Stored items
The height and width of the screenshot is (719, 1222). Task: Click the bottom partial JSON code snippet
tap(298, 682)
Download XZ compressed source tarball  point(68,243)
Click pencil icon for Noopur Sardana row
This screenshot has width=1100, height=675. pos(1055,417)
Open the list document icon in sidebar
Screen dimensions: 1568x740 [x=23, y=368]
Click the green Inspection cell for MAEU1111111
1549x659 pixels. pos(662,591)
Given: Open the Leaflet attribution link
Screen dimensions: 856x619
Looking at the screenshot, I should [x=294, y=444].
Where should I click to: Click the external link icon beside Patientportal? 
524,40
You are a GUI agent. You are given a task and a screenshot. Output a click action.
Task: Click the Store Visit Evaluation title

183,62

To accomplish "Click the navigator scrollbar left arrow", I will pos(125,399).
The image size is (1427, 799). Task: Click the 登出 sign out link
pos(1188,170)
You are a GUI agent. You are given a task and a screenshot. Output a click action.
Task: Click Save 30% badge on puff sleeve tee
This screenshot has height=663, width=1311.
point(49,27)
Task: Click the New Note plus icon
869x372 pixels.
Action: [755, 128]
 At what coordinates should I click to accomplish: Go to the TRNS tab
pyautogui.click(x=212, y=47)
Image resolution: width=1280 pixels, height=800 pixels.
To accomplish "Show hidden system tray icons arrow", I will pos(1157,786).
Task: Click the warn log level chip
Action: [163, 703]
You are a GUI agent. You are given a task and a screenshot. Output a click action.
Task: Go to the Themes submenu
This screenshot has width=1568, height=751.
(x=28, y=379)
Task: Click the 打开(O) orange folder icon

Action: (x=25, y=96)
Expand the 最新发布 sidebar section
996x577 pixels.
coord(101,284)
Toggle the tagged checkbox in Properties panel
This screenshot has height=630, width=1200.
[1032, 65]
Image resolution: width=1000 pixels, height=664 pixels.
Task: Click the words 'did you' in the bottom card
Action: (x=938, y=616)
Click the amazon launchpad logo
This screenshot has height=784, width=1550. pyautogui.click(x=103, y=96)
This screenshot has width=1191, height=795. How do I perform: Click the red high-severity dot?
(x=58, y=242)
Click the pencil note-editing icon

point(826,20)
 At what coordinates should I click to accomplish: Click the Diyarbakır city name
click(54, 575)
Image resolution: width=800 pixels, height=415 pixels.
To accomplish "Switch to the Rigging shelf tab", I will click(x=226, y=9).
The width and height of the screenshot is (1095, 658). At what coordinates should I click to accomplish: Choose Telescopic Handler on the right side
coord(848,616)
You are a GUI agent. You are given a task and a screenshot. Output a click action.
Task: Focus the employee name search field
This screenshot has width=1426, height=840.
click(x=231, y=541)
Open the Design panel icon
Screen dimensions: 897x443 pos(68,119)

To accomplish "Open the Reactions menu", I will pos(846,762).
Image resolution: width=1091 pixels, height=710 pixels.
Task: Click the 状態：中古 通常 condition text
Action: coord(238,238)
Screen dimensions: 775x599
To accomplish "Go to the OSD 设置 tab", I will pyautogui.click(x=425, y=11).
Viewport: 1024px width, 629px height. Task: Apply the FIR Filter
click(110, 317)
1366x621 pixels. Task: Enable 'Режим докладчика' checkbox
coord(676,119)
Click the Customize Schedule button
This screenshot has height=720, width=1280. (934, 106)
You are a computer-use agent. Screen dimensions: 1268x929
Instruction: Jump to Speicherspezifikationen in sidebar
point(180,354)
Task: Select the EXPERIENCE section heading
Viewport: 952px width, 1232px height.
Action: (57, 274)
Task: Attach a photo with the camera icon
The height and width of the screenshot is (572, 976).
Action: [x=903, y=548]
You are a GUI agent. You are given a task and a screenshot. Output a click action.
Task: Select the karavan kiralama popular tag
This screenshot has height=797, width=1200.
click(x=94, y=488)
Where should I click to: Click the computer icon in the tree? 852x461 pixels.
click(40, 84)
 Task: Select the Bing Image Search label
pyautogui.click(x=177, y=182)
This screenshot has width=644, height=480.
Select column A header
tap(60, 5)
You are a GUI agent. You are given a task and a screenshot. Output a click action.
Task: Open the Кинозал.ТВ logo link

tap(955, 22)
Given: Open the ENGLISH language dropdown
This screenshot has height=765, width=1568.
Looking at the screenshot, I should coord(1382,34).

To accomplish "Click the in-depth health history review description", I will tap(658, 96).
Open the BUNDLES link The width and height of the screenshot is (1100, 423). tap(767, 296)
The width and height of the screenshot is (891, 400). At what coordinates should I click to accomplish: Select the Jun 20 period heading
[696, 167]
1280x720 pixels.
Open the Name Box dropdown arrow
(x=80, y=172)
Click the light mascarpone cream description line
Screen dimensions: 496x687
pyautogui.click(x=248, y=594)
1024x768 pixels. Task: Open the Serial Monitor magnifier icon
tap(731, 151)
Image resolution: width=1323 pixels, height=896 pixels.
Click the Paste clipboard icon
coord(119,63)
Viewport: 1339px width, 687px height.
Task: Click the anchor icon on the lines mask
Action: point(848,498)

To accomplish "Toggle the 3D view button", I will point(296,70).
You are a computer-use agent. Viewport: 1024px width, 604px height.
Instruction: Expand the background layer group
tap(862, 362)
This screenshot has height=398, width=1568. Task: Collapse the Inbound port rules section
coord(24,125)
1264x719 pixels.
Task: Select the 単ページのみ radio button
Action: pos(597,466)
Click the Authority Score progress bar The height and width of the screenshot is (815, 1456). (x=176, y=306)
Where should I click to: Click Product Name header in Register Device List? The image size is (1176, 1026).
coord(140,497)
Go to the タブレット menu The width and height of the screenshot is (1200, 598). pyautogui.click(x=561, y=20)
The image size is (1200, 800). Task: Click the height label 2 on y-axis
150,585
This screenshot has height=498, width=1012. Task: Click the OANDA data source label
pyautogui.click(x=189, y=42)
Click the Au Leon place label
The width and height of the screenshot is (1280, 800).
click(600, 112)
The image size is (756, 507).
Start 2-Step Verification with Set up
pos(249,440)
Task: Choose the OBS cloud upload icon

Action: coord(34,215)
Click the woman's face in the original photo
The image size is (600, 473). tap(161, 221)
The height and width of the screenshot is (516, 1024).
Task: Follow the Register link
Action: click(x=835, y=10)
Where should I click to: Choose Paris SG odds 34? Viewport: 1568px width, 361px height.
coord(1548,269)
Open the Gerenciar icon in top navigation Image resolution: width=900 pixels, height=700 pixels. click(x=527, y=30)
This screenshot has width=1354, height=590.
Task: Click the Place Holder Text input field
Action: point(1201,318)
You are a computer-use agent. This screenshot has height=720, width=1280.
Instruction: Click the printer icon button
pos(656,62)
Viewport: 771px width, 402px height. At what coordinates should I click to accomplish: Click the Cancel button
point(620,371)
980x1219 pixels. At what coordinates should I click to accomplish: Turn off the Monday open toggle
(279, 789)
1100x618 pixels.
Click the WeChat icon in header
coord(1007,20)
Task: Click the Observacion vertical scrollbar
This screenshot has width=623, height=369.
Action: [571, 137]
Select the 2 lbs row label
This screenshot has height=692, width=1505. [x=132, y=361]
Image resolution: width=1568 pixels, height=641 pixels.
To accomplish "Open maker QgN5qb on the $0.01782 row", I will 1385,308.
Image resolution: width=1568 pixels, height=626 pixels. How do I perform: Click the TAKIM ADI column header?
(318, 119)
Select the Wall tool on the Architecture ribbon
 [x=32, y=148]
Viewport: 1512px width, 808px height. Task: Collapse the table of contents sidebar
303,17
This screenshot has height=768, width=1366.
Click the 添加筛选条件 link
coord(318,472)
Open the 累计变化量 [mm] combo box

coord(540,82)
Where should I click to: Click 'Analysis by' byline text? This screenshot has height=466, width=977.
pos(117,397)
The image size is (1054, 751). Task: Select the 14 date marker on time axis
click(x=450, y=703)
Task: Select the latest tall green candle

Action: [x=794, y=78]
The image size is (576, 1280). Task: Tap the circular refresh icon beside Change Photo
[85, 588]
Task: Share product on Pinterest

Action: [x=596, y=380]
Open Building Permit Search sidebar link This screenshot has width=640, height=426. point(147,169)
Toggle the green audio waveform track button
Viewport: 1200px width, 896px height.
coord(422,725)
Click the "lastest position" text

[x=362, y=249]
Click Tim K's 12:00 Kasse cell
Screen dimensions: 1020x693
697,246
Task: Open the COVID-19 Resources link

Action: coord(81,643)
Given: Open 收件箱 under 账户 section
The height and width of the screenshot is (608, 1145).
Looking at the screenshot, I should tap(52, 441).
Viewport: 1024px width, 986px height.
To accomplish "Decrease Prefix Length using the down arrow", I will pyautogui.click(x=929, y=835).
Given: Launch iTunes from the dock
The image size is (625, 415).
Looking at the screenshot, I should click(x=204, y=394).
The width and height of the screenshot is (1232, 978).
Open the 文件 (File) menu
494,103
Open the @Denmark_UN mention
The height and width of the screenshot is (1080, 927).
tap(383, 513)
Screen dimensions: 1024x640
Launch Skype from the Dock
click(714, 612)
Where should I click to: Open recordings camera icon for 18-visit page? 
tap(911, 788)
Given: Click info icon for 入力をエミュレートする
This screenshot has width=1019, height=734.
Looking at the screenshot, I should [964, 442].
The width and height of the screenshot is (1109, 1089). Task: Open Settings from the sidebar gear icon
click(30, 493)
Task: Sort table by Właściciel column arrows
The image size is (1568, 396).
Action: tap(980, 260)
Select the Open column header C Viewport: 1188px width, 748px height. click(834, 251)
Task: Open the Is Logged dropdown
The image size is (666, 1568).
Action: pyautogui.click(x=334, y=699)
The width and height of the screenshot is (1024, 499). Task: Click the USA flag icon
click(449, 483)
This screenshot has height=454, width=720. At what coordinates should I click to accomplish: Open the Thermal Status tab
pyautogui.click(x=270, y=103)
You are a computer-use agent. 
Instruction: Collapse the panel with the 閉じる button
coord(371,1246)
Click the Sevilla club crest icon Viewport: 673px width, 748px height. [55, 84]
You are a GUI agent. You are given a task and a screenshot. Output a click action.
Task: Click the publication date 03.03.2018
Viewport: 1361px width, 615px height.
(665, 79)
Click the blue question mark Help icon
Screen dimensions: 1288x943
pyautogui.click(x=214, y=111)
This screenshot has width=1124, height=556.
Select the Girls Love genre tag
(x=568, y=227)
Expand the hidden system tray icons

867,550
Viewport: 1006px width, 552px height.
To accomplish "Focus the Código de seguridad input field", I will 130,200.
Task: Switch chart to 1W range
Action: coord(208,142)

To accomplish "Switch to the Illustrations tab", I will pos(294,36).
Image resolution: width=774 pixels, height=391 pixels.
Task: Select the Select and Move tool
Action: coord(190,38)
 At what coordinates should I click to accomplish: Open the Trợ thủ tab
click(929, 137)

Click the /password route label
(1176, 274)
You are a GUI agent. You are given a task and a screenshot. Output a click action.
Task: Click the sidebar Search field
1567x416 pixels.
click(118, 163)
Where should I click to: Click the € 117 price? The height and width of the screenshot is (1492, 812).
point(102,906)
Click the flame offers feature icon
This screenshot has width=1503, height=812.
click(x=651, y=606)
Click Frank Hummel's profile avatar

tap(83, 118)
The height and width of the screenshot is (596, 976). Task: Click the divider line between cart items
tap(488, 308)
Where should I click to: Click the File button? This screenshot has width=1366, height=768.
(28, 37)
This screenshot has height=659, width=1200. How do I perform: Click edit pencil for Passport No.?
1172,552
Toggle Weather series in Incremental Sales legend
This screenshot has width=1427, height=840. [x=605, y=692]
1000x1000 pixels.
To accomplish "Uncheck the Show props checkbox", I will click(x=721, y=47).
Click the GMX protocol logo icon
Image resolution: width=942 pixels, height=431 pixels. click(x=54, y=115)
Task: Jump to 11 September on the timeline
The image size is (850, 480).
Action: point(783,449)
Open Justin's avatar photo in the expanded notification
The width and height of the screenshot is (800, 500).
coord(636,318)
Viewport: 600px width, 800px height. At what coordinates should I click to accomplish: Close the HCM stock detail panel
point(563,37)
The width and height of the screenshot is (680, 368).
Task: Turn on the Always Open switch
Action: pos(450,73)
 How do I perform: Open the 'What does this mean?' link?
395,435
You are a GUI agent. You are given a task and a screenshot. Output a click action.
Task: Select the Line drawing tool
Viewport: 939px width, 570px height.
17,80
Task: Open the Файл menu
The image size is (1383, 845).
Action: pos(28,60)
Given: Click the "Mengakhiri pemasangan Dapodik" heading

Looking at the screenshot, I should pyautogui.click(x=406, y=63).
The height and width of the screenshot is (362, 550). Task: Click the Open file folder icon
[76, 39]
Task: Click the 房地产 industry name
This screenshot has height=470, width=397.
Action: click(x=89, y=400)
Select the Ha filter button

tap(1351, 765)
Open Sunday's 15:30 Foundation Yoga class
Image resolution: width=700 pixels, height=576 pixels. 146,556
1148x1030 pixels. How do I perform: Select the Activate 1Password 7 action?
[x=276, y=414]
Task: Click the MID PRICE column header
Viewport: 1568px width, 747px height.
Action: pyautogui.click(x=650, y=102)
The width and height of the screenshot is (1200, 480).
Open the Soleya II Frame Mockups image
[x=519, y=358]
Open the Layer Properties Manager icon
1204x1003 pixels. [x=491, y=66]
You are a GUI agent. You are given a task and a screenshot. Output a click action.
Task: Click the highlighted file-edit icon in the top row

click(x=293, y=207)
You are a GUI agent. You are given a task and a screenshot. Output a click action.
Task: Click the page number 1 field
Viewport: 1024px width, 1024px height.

◆ TASK BRIEF: Every line above in which the word "scrollbar" occurs is to be copied.

◆ WRITTEN RESPONSE:
To accomplish "Click the navigator scrollbar left arrow", I will pos(125,399).
Task: Click the Observacion vertical scrollbar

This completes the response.